WORK TASK. Nothing in the records should change; write them all out again.

::: SUPPLIED RECORDS :::

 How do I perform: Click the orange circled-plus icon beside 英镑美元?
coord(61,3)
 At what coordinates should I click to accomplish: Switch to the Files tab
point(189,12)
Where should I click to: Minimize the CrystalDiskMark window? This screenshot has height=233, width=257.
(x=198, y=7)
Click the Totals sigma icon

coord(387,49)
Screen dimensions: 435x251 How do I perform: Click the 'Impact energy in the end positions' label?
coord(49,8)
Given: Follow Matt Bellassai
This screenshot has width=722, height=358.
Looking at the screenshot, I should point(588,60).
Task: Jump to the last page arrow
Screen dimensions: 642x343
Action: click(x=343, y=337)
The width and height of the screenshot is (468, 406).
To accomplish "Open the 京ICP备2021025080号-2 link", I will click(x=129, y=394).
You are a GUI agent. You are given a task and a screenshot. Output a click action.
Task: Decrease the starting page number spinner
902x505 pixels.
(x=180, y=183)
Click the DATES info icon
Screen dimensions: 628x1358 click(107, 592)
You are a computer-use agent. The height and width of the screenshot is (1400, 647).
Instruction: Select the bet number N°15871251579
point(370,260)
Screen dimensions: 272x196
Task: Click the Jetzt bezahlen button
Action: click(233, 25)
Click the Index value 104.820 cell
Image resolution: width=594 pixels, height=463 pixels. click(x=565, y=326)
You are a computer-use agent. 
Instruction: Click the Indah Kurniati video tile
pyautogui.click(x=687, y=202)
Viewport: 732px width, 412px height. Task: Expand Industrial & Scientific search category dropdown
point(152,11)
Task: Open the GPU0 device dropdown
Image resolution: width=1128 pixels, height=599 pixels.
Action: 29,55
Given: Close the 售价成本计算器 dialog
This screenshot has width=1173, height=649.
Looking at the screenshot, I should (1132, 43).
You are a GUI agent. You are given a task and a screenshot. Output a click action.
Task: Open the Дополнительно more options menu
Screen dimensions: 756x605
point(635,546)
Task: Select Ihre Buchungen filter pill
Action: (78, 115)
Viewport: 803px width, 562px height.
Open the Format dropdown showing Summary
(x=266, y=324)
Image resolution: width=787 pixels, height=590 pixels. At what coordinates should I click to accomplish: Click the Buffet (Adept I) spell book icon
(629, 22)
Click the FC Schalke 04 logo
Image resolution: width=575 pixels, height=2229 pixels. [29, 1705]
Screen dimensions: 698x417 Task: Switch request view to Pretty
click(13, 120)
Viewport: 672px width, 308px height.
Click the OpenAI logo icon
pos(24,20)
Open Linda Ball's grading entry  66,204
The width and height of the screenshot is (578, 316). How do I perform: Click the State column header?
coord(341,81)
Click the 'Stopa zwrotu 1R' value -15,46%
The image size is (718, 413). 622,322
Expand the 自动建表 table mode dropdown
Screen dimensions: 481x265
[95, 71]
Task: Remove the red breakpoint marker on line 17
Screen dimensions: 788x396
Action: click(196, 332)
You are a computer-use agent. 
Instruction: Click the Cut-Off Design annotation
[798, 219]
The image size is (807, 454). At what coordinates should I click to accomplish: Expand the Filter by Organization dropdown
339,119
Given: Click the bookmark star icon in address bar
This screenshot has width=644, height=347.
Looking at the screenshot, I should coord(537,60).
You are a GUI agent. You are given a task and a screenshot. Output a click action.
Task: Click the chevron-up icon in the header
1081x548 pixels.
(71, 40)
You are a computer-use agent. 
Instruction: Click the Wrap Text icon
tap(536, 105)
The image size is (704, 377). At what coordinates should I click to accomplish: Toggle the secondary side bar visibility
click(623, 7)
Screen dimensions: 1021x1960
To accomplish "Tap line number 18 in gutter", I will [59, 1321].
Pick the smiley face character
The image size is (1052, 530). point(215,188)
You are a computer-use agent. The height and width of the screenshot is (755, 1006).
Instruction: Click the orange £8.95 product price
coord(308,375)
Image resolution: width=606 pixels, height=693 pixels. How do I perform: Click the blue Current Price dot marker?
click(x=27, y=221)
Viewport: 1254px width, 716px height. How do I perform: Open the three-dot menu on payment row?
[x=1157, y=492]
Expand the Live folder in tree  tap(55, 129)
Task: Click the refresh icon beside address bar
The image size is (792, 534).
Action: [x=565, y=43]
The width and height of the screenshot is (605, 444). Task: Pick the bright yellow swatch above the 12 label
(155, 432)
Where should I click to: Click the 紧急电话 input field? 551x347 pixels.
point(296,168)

:::

SOLUTION TO THE PROBLEM.
 How do I perform: Click the orange circled-plus icon beside 英镑美元?
coord(61,3)
 At what coordinates should I click to accomplish: Switch to the Files tab
point(189,12)
Where should I click to: Minimize the CrystalDiskMark window? This screenshot has height=233, width=257.
(x=198, y=7)
Click the Totals sigma icon

coord(387,49)
Screen dimensions: 435x251 How do I perform: Click the 'Impact energy in the end positions' label?
coord(49,8)
Given: Follow Matt Bellassai
This screenshot has width=722, height=358.
Looking at the screenshot, I should point(588,60).
Task: Jump to the last page arrow
Screen dimensions: 642x343
Action: click(x=343, y=337)
The width and height of the screenshot is (468, 406).
To accomplish "Open the 京ICP备2021025080号-2 link", I will click(x=129, y=394).
You are a GUI agent. You are given a task and a screenshot. Output a click action.
Task: Decrease the starting page number spinner
902x505 pixels.
(x=180, y=183)
Click the DATES info icon
Screen dimensions: 628x1358 click(107, 592)
You are a computer-use agent. The height and width of the screenshot is (1400, 647).
Instruction: Select the bet number N°15871251579
point(370,260)
Screen dimensions: 272x196
Task: Click the Jetzt bezahlen button
Action: click(233, 25)
Click the Index value 104.820 cell
Image resolution: width=594 pixels, height=463 pixels. click(x=565, y=326)
You are a computer-use agent. 
Instruction: Click the Indah Kurniati video tile
pyautogui.click(x=687, y=202)
Viewport: 732px width, 412px height. Task: Expand Industrial & Scientific search category dropdown
point(152,11)
Task: Open the GPU0 device dropdown
Image resolution: width=1128 pixels, height=599 pixels.
Action: 29,55
Given: Close the 售价成本计算器 dialog
This screenshot has width=1173, height=649.
Looking at the screenshot, I should (1132, 43).
You are a GUI agent. You are given a task and a screenshot. Output a click action.
Task: Open the Дополнительно more options menu
Screen dimensions: 756x605
point(635,546)
Task: Select Ihre Buchungen filter pill
Action: (78, 115)
Viewport: 803px width, 562px height.
Open the Format dropdown showing Summary
(x=266, y=324)
Image resolution: width=787 pixels, height=590 pixels. At what coordinates should I click to accomplish: Click the Buffet (Adept I) spell book icon
(629, 22)
Click the FC Schalke 04 logo
Image resolution: width=575 pixels, height=2229 pixels. [29, 1705]
Screen dimensions: 698x417 Task: Switch request view to Pretty
click(13, 120)
Viewport: 672px width, 308px height.
Click the OpenAI logo icon
pos(24,20)
Open Linda Ball's grading entry  66,204
The width and height of the screenshot is (578, 316). How do I perform: Click the State column header?
coord(341,81)
Click the 'Stopa zwrotu 1R' value -15,46%
The image size is (718, 413). 622,322
Expand the 自动建表 table mode dropdown
Screen dimensions: 481x265
[95, 71]
Task: Remove the red breakpoint marker on line 17
Screen dimensions: 788x396
Action: click(196, 332)
You are a computer-use agent. 
Instruction: Click the Cut-Off Design annotation
[798, 219]
The image size is (807, 454). At what coordinates should I click to accomplish: Expand the Filter by Organization dropdown
339,119
Given: Click the bookmark star icon in address bar
This screenshot has width=644, height=347.
Looking at the screenshot, I should coord(537,60).
You are a GUI agent. You are given a task and a screenshot. Output a click action.
Task: Click the chevron-up icon in the header
1081x548 pixels.
(71, 40)
You are a computer-use agent. 
Instruction: Click the Wrap Text icon
tap(536, 105)
The image size is (704, 377). At what coordinates should I click to accomplish: Toggle the secondary side bar visibility
click(623, 7)
Screen dimensions: 1021x1960
To accomplish "Tap line number 18 in gutter", I will [59, 1321].
Pick the smiley face character
The image size is (1052, 530). point(215,188)
You are a computer-use agent. The height and width of the screenshot is (755, 1006).
Instruction: Click the orange £8.95 product price
coord(308,375)
Image resolution: width=606 pixels, height=693 pixels. How do I perform: Click the blue Current Price dot marker?
click(x=27, y=221)
Viewport: 1254px width, 716px height. How do I perform: Open the three-dot menu on payment row?
[x=1157, y=492]
Expand the Live folder in tree  tap(55, 129)
Task: Click the refresh icon beside address bar
The image size is (792, 534).
Action: [x=565, y=43]
The width and height of the screenshot is (605, 444). Task: Pick the bright yellow swatch above the 12 label
(155, 432)
Where should I click to: Click the 紧急电话 input field? 551x347 pixels.
point(296,168)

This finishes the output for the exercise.